Collecting artworks. And gross old men.

Monday wasn’t too bad as far as Mondays go – the phones were being gentle on me, I hadn’t had any taxing customer enquiries and there hadn’t been any neighbour disputes to mediate, which left me plenty of freedom to start catching up on the paperwork from the weekend’s exhibition.

There were certificates to mail out, prize winners to chase up and couriers to arrange so I could forward the winning artworks to the next stage of the competition.

I am not, as you might think, the curator for a gallery, a school teacher or an artist. I am, in fact, the Secretary of the Planning and Environment department at my local Council.

For some reason – probably because we take care of the landfill – my department runs the Recycled Art competition; a program designed to encourage people to use rubbish to create art – functional, wearable or purely visual – to challenge the ways we generally see rubbish in our society.

I get to organise, curate and sometimes officiate the competition – which would be wonderful, if I didn’t have to do it whilst still being the secretary for six people in a busy planning department.

This particular Monday had been kind to me through the morning, but just before that glorious lunch hour commenced, disaster struck – a flood of phone calls from irate townsfolk, annoyed that their bins hadn’t been collected or the neighbour’s dog had kept them awake at night. Some were concerned that the tree next door was dropping berries onto their lawn and wanted us to fix it. Others wanted their neighbour’s lawn mowed because it looked horrendous and some wanted to know whether they were allowed to build a shed in their backyard without getting approval because old mate next door has done it and they thought you needed approval for that sort of thing, so why is he allowed to do it?

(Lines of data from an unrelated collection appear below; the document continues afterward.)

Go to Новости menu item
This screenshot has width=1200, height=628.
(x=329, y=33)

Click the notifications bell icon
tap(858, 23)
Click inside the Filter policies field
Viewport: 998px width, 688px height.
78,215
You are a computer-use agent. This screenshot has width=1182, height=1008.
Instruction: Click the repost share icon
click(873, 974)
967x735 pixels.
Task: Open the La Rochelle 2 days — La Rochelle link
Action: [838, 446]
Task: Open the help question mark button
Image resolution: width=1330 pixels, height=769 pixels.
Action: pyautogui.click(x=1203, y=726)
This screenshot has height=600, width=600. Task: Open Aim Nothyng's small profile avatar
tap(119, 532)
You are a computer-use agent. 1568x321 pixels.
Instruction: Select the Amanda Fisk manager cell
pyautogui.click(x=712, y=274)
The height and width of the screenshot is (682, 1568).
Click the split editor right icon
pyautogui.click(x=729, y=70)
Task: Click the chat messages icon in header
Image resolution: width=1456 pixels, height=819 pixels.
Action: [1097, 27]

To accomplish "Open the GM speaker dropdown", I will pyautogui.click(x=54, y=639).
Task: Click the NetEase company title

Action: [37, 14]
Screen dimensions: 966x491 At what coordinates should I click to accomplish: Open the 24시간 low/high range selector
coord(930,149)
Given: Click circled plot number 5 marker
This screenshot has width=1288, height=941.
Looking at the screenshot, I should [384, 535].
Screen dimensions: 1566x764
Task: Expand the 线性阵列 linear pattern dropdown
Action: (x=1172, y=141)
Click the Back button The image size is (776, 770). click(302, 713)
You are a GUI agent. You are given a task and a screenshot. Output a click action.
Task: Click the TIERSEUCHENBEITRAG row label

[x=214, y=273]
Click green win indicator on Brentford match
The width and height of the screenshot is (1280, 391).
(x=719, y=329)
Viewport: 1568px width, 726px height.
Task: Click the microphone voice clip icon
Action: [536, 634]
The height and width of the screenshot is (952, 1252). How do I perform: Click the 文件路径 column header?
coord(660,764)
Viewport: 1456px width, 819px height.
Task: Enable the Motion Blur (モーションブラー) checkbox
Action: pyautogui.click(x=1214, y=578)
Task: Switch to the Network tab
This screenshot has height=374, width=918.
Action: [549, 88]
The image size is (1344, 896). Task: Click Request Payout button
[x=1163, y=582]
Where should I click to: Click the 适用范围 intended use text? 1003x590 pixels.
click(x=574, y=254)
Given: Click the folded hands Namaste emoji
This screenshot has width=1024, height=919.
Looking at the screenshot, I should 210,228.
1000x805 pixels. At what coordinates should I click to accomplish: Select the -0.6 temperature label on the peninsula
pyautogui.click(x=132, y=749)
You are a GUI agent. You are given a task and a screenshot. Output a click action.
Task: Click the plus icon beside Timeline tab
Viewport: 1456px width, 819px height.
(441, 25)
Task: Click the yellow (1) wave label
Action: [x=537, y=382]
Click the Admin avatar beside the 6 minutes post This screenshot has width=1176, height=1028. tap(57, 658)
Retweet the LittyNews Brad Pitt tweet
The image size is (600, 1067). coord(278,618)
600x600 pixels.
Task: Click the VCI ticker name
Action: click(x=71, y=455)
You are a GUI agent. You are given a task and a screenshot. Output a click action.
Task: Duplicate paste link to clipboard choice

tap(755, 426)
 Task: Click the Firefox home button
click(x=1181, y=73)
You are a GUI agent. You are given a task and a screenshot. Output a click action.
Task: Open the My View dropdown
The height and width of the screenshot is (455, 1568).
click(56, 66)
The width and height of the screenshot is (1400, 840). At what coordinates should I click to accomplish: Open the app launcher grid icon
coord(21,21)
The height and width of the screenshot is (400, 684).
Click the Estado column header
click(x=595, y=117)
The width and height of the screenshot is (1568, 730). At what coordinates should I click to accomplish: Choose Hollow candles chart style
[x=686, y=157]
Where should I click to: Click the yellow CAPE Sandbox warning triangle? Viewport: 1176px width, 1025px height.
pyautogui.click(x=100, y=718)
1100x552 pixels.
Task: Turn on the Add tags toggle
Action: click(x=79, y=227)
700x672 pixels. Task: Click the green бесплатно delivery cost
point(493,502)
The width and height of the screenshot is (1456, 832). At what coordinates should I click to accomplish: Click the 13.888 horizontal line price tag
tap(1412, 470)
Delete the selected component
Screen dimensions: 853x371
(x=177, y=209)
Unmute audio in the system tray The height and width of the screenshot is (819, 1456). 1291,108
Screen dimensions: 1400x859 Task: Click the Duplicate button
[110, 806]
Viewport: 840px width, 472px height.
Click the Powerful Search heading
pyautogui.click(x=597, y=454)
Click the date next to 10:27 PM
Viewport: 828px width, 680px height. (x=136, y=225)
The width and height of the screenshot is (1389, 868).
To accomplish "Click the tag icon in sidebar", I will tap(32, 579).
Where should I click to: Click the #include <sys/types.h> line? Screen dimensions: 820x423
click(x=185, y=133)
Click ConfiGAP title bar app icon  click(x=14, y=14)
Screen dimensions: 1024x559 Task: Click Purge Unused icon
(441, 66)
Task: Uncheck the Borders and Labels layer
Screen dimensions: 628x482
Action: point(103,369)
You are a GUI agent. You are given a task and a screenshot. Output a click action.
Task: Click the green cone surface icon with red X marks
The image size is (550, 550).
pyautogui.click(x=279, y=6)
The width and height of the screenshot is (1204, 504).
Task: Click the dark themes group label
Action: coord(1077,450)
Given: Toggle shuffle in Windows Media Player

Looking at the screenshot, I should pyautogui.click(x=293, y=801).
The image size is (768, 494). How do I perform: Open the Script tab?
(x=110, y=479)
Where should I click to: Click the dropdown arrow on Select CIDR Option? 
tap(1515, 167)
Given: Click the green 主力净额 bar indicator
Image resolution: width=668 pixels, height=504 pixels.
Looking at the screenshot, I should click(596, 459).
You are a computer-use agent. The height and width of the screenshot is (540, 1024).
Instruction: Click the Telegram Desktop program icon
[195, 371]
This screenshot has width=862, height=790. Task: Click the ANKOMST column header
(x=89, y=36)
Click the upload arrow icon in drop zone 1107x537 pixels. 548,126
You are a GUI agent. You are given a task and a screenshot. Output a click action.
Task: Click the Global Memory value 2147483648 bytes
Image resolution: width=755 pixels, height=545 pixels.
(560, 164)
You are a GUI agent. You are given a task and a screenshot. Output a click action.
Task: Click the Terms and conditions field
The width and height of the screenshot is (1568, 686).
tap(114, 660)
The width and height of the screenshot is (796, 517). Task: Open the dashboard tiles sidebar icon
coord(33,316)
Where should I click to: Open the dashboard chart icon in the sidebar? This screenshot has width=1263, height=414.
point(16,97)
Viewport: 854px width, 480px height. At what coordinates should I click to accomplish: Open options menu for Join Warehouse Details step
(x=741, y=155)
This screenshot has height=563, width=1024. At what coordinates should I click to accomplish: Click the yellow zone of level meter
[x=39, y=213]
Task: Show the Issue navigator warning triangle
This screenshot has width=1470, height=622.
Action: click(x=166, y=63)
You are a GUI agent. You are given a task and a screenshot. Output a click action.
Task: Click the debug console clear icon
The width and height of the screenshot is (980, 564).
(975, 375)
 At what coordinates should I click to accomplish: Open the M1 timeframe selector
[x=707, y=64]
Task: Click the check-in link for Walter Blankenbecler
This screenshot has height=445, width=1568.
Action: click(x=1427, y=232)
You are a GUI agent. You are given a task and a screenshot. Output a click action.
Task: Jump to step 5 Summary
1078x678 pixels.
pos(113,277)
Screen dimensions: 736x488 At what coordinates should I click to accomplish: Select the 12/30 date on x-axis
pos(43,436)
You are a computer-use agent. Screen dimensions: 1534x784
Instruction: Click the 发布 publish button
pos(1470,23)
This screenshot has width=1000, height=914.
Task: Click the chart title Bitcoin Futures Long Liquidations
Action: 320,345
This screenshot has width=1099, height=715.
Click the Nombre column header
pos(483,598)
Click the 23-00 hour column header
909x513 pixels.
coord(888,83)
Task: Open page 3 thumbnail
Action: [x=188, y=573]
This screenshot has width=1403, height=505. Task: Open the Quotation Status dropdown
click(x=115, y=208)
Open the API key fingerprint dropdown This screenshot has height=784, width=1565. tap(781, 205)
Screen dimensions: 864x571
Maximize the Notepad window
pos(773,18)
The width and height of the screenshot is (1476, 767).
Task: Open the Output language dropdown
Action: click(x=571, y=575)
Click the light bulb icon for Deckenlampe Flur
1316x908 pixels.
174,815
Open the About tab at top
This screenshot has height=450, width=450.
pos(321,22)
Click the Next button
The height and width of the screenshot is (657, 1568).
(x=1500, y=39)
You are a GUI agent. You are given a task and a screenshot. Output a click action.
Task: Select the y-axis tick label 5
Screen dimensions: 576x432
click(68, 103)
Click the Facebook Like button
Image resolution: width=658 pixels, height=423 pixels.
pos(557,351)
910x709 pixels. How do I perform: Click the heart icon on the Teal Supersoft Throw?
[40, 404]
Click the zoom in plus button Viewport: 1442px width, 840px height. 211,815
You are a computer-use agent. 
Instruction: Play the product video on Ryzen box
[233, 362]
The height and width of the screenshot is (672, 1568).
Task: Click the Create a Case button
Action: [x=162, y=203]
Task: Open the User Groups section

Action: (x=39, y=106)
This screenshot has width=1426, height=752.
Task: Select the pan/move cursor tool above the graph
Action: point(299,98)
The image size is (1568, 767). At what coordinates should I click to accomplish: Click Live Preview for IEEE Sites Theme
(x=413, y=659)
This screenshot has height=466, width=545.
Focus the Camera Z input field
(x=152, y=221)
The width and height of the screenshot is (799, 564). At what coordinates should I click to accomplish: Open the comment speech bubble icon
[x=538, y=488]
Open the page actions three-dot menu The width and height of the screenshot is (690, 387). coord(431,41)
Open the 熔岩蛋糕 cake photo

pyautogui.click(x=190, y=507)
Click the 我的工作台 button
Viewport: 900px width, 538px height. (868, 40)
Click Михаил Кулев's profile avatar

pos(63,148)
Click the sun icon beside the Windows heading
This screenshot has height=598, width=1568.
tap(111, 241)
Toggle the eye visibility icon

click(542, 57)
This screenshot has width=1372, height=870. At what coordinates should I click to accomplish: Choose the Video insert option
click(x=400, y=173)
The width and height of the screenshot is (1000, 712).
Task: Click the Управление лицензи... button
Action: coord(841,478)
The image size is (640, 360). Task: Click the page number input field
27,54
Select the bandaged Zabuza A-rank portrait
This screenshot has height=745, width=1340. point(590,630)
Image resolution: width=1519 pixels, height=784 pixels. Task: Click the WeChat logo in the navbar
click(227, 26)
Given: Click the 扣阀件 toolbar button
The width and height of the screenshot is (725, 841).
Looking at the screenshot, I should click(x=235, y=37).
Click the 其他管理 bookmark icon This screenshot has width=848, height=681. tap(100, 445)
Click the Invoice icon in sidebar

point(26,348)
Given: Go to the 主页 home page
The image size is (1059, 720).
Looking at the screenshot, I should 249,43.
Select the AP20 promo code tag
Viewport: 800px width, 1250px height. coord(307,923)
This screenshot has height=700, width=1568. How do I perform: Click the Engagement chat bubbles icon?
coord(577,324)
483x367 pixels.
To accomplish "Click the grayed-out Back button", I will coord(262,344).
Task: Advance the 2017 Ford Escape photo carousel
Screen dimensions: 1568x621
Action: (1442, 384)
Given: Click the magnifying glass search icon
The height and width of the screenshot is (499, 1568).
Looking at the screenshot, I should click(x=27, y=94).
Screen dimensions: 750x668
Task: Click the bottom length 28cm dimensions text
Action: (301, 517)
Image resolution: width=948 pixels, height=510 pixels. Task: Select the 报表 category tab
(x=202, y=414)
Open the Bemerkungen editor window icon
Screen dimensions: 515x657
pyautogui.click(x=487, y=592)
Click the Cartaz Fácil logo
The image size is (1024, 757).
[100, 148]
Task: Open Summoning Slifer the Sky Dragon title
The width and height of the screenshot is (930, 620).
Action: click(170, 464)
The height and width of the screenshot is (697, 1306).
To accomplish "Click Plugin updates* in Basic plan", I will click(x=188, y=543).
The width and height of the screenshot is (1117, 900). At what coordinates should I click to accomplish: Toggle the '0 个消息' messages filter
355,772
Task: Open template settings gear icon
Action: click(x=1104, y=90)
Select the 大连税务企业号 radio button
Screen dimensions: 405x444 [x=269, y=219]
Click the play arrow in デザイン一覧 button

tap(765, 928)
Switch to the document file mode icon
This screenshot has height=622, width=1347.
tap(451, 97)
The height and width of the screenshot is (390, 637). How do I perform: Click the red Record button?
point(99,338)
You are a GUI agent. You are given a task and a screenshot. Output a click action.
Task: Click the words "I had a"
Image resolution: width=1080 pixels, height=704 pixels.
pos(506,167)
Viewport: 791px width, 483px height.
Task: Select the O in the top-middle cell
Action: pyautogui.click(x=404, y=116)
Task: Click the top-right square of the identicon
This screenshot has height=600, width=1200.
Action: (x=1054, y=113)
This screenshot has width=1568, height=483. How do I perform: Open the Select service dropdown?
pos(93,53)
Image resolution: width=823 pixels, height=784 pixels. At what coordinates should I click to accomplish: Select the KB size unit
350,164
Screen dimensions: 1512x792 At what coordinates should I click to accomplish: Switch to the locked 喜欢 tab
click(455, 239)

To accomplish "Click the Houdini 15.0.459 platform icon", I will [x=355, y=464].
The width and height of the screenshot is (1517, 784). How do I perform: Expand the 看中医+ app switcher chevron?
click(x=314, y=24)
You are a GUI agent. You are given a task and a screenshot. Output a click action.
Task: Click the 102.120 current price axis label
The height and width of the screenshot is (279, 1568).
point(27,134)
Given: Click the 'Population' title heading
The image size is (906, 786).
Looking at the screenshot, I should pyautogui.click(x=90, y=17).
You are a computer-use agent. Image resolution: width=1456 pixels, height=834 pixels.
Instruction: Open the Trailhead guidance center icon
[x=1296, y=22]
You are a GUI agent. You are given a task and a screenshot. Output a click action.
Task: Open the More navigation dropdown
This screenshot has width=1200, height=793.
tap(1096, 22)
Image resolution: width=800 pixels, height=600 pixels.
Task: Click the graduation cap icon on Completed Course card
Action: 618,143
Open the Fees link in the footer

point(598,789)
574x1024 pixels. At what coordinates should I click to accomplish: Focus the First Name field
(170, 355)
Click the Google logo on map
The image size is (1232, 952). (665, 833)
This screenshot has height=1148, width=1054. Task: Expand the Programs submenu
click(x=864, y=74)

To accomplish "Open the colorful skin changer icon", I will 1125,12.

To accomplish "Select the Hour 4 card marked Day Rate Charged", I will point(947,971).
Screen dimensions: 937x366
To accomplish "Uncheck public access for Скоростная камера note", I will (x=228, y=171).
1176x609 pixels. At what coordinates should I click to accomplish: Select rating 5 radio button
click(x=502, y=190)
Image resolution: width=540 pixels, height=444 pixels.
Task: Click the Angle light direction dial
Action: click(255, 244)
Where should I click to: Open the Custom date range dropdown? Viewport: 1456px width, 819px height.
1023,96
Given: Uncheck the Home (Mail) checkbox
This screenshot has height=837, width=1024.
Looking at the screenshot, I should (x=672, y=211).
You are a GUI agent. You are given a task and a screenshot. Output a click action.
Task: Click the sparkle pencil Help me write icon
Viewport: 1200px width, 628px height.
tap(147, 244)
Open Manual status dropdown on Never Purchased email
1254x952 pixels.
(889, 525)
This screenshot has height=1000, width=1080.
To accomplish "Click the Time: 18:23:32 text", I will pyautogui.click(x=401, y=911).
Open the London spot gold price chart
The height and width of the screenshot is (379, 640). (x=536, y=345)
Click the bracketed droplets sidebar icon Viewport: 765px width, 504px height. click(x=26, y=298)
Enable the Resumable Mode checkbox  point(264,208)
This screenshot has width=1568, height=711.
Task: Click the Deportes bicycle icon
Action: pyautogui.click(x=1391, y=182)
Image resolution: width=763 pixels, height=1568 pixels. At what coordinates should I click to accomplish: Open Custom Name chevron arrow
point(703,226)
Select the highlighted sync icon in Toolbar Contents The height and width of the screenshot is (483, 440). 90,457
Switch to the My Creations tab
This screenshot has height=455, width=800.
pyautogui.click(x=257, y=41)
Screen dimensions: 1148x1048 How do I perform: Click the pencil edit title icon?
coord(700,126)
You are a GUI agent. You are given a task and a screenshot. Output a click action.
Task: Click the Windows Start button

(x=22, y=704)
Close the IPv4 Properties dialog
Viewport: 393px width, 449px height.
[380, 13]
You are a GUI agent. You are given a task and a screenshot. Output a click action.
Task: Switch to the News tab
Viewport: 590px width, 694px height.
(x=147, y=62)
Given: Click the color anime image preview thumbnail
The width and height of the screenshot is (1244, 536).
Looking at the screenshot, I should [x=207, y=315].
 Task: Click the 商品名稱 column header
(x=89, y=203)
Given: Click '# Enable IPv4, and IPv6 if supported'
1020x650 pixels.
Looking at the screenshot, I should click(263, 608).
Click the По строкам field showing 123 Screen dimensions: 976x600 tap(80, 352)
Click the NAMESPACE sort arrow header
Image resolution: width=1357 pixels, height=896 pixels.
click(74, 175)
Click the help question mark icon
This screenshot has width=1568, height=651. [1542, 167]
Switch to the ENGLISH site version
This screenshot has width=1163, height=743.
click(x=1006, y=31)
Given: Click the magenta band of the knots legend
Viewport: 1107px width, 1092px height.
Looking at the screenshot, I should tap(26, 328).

This flurry of calls became an avalanche after lunch and I had a constant stream of people coming in to pick up their art works which hadn’t made it to the next stage – I would just get upstairs to my office when the front desk would phone again – someone else was here to pick up their works.

Back down the stairs I would trudge and wander out to the Town Hall, where I would repeat the same smalltalk I had undertaken with the six or seven people who had preceded this one, while they collected the egg-carton monsters and pipecleaner people their son/daughter had put together.

At the end of that exchange I would return upstairs to sit at my desk and try and remember where I was up to – and then the phone would ring again – a dog was running around someone’s street, could the Ranger please come and get it?

By 3pm, my patience was wearing thin but my smile was just as plasticly plastered across my face as I greeted each and every person I had to speak to.

Even the drunk old man who refused to leave my side during the exhibition.

He arrived late in the afternoon, on his way from one bar to another, to collect the non-winning cereal box creations he had entered in the competition. These were extremely important to him and he needed to show them off to his friends – and why wasn’t his picture in the paper yet?

My plastic smile might still be plastered on, but my patience wasn’t deep enough to humour his monopoly of my time – I hurried him through the collection and told him I didn’t have time to stay and chat.

He told me another terrible joke and once again said we should have a beer together at the pub.

Again, my non-committal reply: If I see you around, I will say hi.

When I walked back into reception, one of the women standing there asked me how I can stand to even speak to that horrible man. She made a disgusted face and said she refuses to serve him when he comes into her shop. I wished I could do the same.

Especially the next day, at 3pm, when reception phoned me to advise he was standing in the foyer – he had come to pick me up, to take me to the pub.


5 thoughts on “Collecting artworks. And gross old men.

    • Oh, Aussa!
      How rude of me, I completely missed your comment, I’m so sorry!

      At 3pm, our wonderful receptionist told him that I wasn’t available, and that he could come back tomorrow all he wants to, but I won’t be available then, either.

      My coworkers now refer to him as my boyfriend whenever they see him.